What if ease isn’t the reward at the end of doing everything “right”… but a signal that your system is organizing in a more intelligent way? What if EASY has been the pathway all along? 

Why we default to effort

There’s a very real reason we tend to track what’s uncomfortable.

Your nervous system is built to scan for problems. It’s constantly asking: What’s off? What needs attention? What might be a threat? That bias is what’s kept humans alive.

Layer on top of that systems of power and oppression that have created a culture that rewards pushing, striving, and overriding your own signals—and it’s not surprising that most of us have become highly skilled at noticing tension, discomfort, and what isn’t working.

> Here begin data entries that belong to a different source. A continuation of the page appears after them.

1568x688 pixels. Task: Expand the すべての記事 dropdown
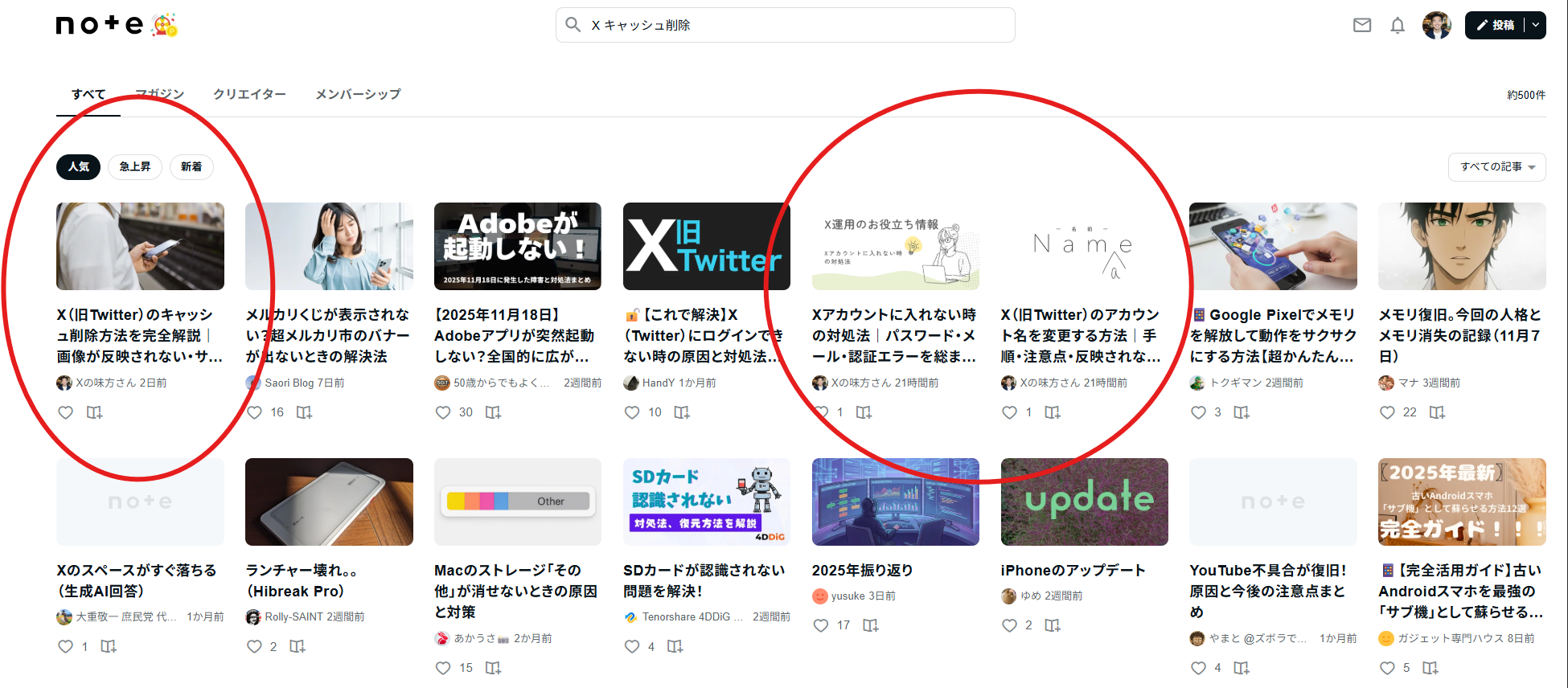tap(1496, 166)
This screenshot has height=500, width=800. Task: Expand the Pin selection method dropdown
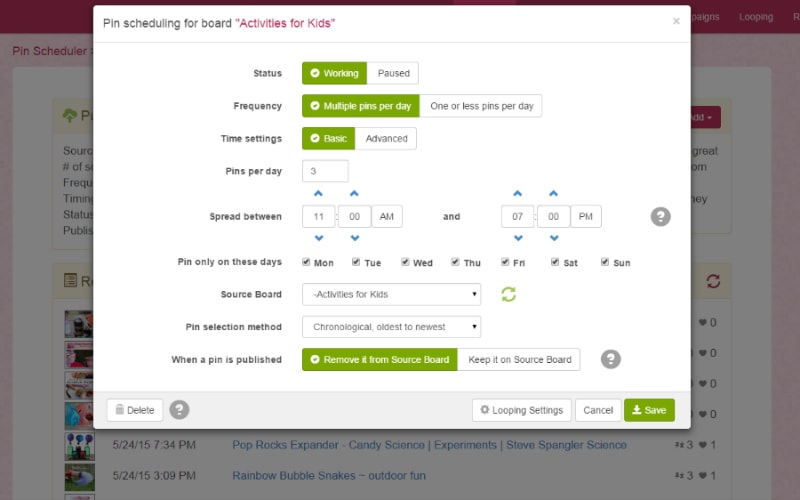(391, 327)
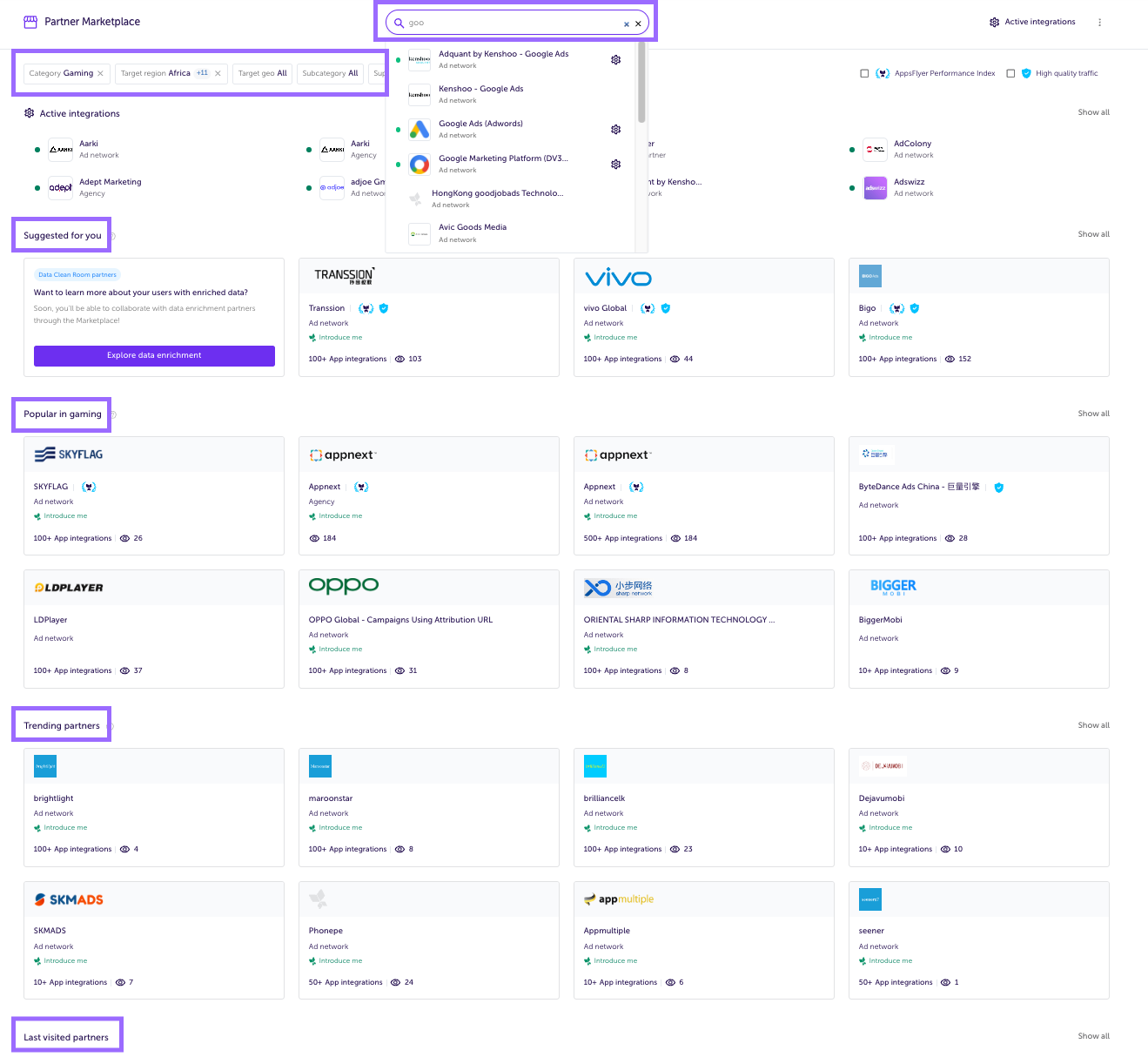Image resolution: width=1148 pixels, height=1057 pixels.
Task: Click gear icon beside Adquant by Kenshoo result
Action: (615, 60)
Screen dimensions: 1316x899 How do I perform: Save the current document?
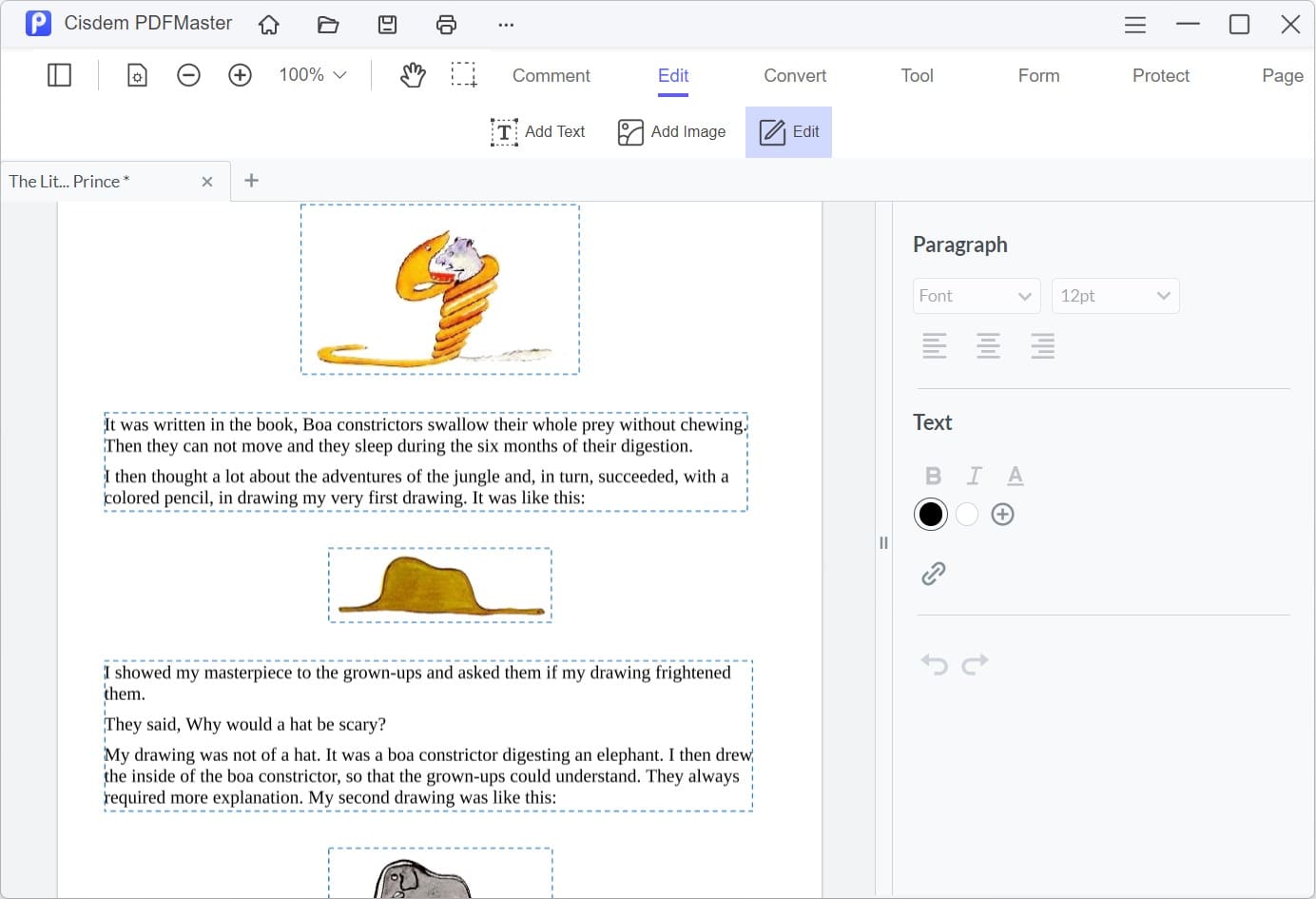(387, 24)
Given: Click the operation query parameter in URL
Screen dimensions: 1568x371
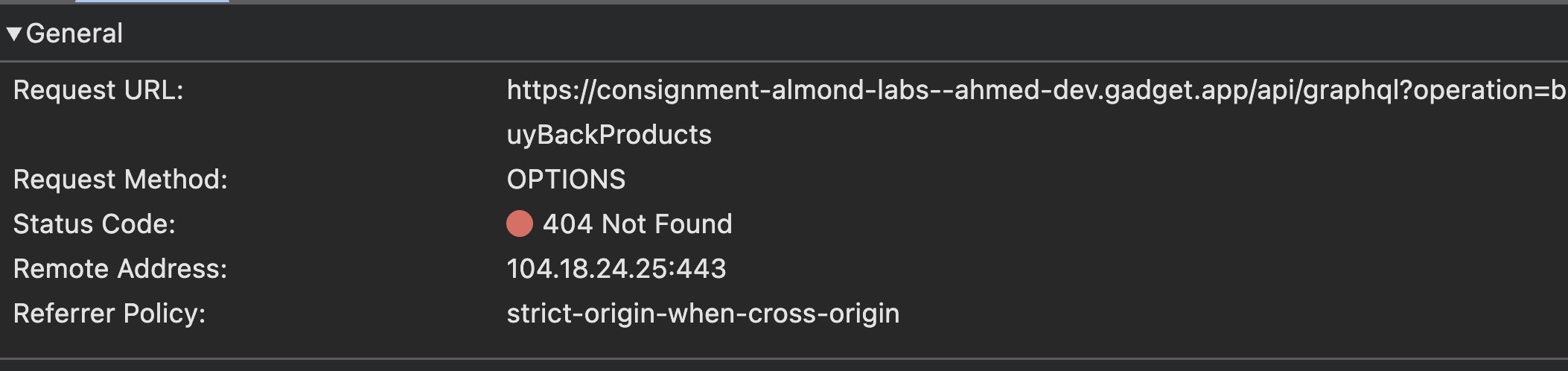Looking at the screenshot, I should pyautogui.click(x=1472, y=90).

You can see this everywhere:

In your body, as chronic tension, headaches, back pain, neck pain, bracing or holding or trying a little too hard to “get it right.”
In your thoughts, as looping, second-guessing, or self-critique spiraling into anxiety.
In your relationships, as care-taking, codependence, over-giving, or trying to manage everyone else’s feelings and experience, tying yourself into knots in the meantime. 

None of this is a personal failure. It’s a pattern.

But it’s also not the only way your system knows how to operate.

Attention is not neutral

One of the most important shifts in this work is understanding that attention is not passive.

You’re not just experiencing reality—you’re selecting from it.

At any given moment, there are multiple streams of information available. In fact, the human perceives upward of 11 million bits of information each second. Our conscious mind can handle only 40 to 50 bits of information a second. As a result, we create patterned ways of sorting through it all - aka habitual ways of paying attention. And 80% (or more) of the conscious thoughts you think are driven to the mind from the body. Your body knows first! So we track:

  • Sensations that feel tense or uncomfortable

  • Sensations that feel neutral

  • Sensations that feel supportive, pleasant, or easeful

Most people have been trained—explicitly or implicitly—to track the first category almost exclusively.

So when we talk about “shifting toward ease,” this isn’t about pretending discomfort doesn’t exist.

It’s about expanding your awareness to include more of what’s already here. It’s about shiftign your habitual ways of navigating the world around you, and giving you more choice, more freedom, and ultimately, more joy, pleasure, and ease. 

The practice of noticing ease

This is where things get deceptively simple.

Instead of asking, “What’s wrong?” you begin to ask, “What is already working—even a little?”

That might look like:

  • A breath that drops slightly deeper without you forcing it

  • A place in your body that feels supported or neutral

  • A moment of connection that didn’t require you to try so hard

These are small moments. Easy to overlook.

But they matter because they interrupt a much larger pattern—one that spans how you move, how you think, how you feel, and how you relate.

When you include ease in your awareness, you’re giving your nervous system new information to organize around.

Ease is not the opposite of growth

There’s a common fear here:
If I focus on ease, won’t I lose my edge? Won’t I stop growing?

In reality, the opposite tends to be true.

When your nervous system feels safe enough, it naturally begins to organize toward efficiency. It looks for ways to do things with less unnecessary effort. This is your innate wisdom at work. It is your birthright. 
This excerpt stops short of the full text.